Here, we report that HADHA dysfunction markedly impairs primary ciliogenesis and disrupts cilia-dependent signaling. Loss of HADHA reduces both ciliary frequency and length, accompanied by decreased levels of key ciliary signaling mediators. Reintroduction of wild-type HADHA in HADHA knockout cells rescues these defects, whereas its dehydrogenase deficiency mutant (E510Q) fails to restore either normal cilia formation or ciliary signaling. Notably, supplementation with sodium acetate, which resupplies intracellular acetyl-CoA, effectively rescues primary cilium in HADHA-deficient cells.

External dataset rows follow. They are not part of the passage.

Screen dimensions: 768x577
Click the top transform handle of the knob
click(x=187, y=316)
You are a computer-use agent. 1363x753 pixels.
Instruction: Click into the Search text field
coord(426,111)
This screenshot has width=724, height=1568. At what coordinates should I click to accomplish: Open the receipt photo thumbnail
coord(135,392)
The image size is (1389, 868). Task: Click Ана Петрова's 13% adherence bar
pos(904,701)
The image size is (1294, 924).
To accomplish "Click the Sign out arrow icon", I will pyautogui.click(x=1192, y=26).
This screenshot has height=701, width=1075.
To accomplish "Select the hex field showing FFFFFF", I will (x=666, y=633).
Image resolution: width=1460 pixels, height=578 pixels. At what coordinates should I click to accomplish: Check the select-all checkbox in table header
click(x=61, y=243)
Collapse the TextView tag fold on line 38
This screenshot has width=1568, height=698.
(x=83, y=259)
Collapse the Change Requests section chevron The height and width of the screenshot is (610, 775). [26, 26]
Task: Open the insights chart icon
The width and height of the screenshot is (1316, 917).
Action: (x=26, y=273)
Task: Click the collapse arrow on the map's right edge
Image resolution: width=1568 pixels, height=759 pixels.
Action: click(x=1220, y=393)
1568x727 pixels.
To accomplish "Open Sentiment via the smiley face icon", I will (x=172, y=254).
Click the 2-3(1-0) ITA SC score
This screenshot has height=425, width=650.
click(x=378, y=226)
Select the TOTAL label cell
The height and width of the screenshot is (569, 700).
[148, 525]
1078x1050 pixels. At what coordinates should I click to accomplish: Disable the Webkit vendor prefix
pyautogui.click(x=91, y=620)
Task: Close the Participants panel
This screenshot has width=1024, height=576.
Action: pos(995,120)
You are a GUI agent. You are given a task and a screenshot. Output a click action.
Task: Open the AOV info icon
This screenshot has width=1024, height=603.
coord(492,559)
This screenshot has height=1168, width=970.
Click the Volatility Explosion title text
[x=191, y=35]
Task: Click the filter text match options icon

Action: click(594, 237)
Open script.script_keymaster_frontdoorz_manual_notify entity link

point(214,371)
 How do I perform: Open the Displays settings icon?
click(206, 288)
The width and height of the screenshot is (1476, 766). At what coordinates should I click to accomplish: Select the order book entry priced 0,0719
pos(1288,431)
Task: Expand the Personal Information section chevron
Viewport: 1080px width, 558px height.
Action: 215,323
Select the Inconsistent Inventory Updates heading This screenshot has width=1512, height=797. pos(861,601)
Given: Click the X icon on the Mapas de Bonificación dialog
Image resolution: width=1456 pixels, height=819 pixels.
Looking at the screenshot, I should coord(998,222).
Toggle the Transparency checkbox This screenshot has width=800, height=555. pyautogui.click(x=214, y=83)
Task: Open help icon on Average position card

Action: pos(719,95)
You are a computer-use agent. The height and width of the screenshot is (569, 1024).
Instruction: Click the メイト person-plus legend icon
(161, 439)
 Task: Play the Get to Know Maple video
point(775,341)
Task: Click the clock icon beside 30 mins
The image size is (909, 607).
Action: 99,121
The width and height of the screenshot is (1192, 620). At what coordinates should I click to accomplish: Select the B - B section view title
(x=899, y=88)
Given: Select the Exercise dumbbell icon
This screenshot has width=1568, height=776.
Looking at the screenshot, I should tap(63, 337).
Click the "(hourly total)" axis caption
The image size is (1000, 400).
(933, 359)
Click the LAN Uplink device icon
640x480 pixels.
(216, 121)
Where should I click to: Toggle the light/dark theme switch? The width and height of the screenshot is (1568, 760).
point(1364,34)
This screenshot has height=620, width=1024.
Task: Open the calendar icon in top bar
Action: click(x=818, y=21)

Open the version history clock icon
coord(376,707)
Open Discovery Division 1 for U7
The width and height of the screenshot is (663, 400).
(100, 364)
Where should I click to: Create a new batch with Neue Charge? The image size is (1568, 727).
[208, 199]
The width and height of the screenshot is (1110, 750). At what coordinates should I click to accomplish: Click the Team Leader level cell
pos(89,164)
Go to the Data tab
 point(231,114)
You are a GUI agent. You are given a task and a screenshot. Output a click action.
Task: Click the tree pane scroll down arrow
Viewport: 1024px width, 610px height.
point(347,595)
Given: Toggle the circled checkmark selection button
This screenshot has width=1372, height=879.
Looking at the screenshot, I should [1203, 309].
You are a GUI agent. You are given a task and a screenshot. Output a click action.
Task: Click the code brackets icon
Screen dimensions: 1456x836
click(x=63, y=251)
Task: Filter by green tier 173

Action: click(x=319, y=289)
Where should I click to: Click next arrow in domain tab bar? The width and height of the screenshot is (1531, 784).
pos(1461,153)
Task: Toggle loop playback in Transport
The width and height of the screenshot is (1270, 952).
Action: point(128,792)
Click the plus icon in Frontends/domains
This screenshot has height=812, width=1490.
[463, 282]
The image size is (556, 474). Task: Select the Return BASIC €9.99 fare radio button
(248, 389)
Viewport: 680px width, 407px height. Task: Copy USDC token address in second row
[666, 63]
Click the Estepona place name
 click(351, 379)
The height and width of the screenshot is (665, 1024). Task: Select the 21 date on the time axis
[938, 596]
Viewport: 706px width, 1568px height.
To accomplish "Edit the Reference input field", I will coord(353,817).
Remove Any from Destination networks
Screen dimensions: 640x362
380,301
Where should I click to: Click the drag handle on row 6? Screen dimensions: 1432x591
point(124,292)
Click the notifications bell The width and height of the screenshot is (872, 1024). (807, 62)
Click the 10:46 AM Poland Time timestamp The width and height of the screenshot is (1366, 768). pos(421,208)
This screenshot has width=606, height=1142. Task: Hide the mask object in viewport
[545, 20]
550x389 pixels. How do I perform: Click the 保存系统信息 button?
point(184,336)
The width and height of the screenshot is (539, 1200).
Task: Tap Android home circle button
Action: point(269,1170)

Importantly, this acetate-mediated rescue implicates a potential therapeutic strategy for HADHA-related disorders, supporting the translational relevance of modulating acetyl-CoA levels to restore ciliary function. These findings suggest a relevant link between mitochondrial β-oxidation and primary ciliogenesis, highlighting acetyl-CoA as a potential therapeutic target for disorders related to HADHA deficiency.; Mitochondrial fatty acid $\beta$-oxidation enzyme. Implicated in Ciliopathy via altered cellular energy/metabolism which affects ciliary maintenance(41120337).